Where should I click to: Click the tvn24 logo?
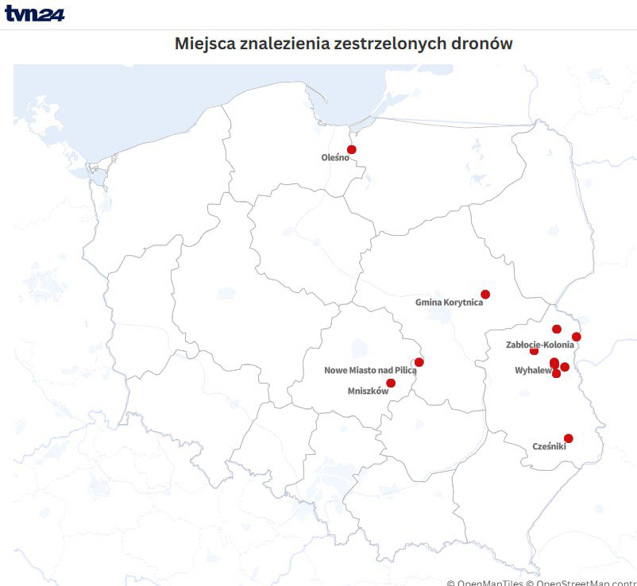(x=34, y=13)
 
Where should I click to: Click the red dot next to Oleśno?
(x=352, y=149)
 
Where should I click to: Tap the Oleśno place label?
(x=334, y=157)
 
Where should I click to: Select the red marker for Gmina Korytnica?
(x=485, y=295)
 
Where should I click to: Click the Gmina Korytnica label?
(x=449, y=303)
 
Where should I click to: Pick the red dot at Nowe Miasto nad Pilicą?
(x=419, y=362)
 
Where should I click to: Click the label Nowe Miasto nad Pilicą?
(x=370, y=371)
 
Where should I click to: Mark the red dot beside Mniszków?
(x=391, y=384)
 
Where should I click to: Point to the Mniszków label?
(x=368, y=391)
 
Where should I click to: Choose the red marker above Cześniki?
(x=569, y=438)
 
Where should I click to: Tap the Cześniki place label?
(x=549, y=447)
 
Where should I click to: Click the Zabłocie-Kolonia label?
(x=539, y=345)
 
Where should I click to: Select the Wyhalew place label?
(x=533, y=371)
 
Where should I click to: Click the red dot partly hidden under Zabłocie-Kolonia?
(x=534, y=351)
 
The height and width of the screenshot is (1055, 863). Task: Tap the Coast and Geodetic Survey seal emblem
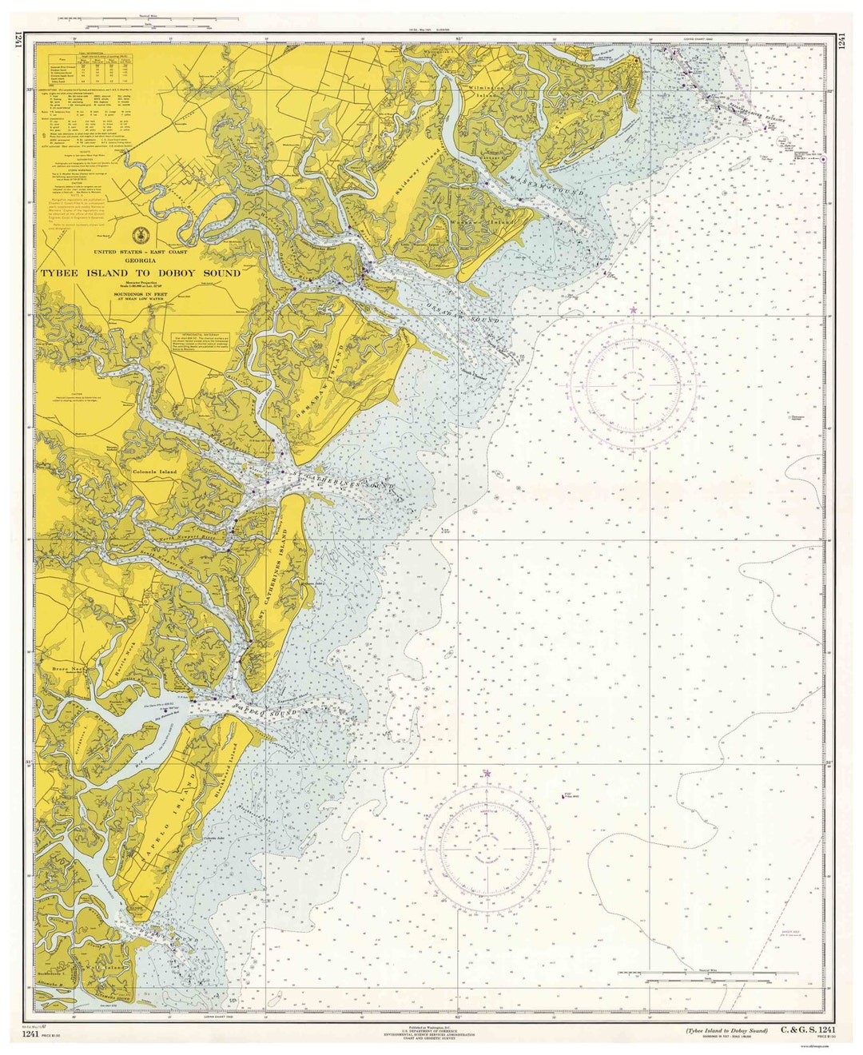click(141, 234)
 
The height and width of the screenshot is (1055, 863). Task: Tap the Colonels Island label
click(154, 471)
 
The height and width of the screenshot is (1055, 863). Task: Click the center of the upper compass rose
click(633, 383)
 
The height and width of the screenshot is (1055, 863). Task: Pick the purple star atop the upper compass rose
click(634, 309)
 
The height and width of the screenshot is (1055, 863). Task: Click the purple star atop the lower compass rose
click(487, 773)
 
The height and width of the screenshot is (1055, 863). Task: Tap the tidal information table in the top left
click(89, 70)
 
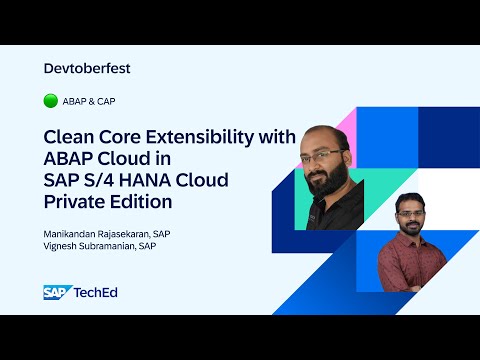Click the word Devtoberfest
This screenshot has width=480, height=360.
□ □ □ □
Reproduce the listing above with every instance of "red dot" changed to "red circle" and all other text left as it is. Omit the pictures from your version.

--- TASK ANSWER ---
Where should I click to: Click the tvn24 logo?
(x=34, y=13)
 
Where should I click to: Click the red circle next to Oleśno?
(x=352, y=149)
 
Where should I click to: Tap the Oleśno place label?
(x=334, y=157)
 
Where should I click to: Select the red marker for Gmina Korytnica?
(x=485, y=295)
 
Where should I click to: Click the Gmina Korytnica label?
(x=449, y=303)
 
Where should I click to: Pick the red circle at Nowe Miasto nad Pilicą?
(x=419, y=362)
 
Where should I click to: Click the label Nowe Miasto nad Pilicą?
(x=370, y=371)
 
Where should I click to: Mark the red circle beside Mniszków?
(x=391, y=384)
 
Where should I click to: Point to the Mniszków label?
(x=368, y=391)
 
Where should I click to: Choose the red marker above Cześniki?
(x=569, y=438)
 
Where should I click to: Tap the Cześniki place label?
(x=549, y=447)
 
Where should I click to: Click the Zabłocie-Kolonia label?
(x=539, y=345)
 
Where should I click to: Select the Wyhalew place label?
(x=533, y=371)
 
Where should I click to: Click the red circle partly hidden under Zabłocie-Kolonia?
(x=534, y=351)
 
The height and width of the screenshot is (1055, 863). Task: Tap the Coast and Geodetic Survey seal emblem
click(141, 234)
 
The height and width of the screenshot is (1055, 863). Task: Tap the Colonels Island label
click(154, 471)
 
The height and width of the screenshot is (1055, 863). Task: Click the center of the upper compass rose
click(633, 383)
 
The height and width of the screenshot is (1055, 863). Task: Pick the purple star atop the upper compass rose
click(634, 309)
 
The height and width of the screenshot is (1055, 863). Task: Click the purple star atop the lower compass rose
click(487, 773)
 
The height and width of the screenshot is (1055, 863). Task: Tap the tidal information table in the top left
click(89, 70)
 
Click the word Devtoberfest
This screenshot has width=480, height=360.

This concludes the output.